The microbe Pythium ultimum traps fluorescent blue phenanthrene in vesicles such as the ones shown in this two-photon electron microscope image. The organism pumps these contaminant-containing sacs through its threadlike filaments, which fluoresce green.
Micrograph of microbe showing vesicles inside.
Credit: Environ. Sci. Technol.
The microbe Pythium ultimum traps fluorescent blue phenanthrene in vesicles such as the ones shown in this two-photon electron microscope image. The organism pumps these contaminant-containing sacs through its threadlike filaments, which fluoresce green.

Bacteria can break down hydrocarbons in the soil, but how quickly the compounds degrade depends on how rapidly they reach the bacteria. Fibrous networks of fungi and related organisms might be able to help, researchers have discovered. Threads in these networks, which transport nutrients through the organisms’ bodies, also transport oily contaminants (Environ. Sci. Technol., DOI: 10.1021/es300810b). The networks might carry contaminants directly to bacteria that can destroy them, the researchers say.

Soil forms a complicated labyrinth of pores that impedes the motion of chemicals or bacteria, says soil biologist Karl Ritz of England’s Cranfield University, who was not involved with the new study. Stirring soil, a typical treatment for small contaminated sites, speeds degradation because it brings bacteria and oil together. Some filamentous organisms might do the same thing, thought Lukas Wick, of the Helmholtz Center for Environmental Research in Germany, because their fibrous structures extend through pores in the soil and could connect contaminants with bacteria.

Fungi and other filamentous organisms grow using thin shoots called hyphae, which carry nutrients much like the blood vessels do in human beings. These hyphae tangle into a network called a mycelium.

Wick and his colleagues wondered if hyphae could act as pipelines to transport contaminants through the soil. To test this idea, they mimicked damp soil using two 1.5-cm-long agar rectangles that separated three similarly sized disks of microbe food. The researchers wiped the fast-growing pseudofungus Pythium ultimum on the central patch of food. Over the course of about five days, as the organism’s mycelium grew, the fibers stretched across each agar block to the food disks. To do so, the threads had to grow across 0.1-cm air gaps between the agar and the food. As a control, the team also created a setup of food disks and agar blocks that didn’t have the pseudofungus present.

[Collected data]
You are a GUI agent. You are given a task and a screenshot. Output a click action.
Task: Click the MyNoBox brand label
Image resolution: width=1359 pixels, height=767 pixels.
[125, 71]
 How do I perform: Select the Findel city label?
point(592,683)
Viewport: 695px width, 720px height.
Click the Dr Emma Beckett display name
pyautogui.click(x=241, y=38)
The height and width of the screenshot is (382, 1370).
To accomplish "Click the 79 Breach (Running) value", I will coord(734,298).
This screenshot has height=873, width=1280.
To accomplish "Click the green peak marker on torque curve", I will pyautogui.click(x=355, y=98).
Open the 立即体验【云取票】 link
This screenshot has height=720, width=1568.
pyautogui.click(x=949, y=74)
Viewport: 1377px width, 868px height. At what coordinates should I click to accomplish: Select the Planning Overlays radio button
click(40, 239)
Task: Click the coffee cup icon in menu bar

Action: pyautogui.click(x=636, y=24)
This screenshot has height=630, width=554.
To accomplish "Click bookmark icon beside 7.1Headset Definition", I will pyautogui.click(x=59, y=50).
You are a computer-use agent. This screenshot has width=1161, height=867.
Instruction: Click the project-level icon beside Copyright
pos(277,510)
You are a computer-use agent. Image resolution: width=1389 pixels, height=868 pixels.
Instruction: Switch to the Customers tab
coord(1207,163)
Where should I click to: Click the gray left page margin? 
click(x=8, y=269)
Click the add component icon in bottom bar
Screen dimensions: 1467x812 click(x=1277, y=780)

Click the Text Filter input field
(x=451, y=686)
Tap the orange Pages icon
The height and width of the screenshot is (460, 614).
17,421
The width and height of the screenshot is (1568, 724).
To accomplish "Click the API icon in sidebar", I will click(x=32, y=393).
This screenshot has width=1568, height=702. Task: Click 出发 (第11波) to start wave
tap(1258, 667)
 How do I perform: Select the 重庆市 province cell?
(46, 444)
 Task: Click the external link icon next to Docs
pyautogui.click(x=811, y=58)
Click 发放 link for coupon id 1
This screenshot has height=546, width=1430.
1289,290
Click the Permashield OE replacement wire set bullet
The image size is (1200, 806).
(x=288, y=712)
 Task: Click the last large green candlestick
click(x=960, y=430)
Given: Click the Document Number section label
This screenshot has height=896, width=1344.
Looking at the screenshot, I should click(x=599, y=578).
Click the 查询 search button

» **Task objective**:
Copy the stretch of the article on filamentous microbes and soil contaminants from "Fungi and other" through "the pseudofungus present.", word for word.

» **Output**:
Fungi and other filamentous organisms grow using thin shoots called hyphae, which carry nutrients much like the blood vessels do in human beings. These hyphae tangle into a network called a mycelium.

Wick and his colleagues wondered if hyphae could act as pipelines to transport contaminants through the soil. To test this idea, they mimicked damp soil using two 1.5-cm-long agar rectangles that separated three similarly sized disks of microbe food. The researchers wiped the fast-growing pseudofungus Pythium ultimum on the central patch of food. Over the course of about five days, as the organism’s mycelium grew, the fibers stretched across each agar block to the food disks. To do so, the threads had to grow across 0.1-cm air gaps between the agar and the food. As a control, the team also created a setup of food disks and agar blocks that didn’t have the pseudofungus present.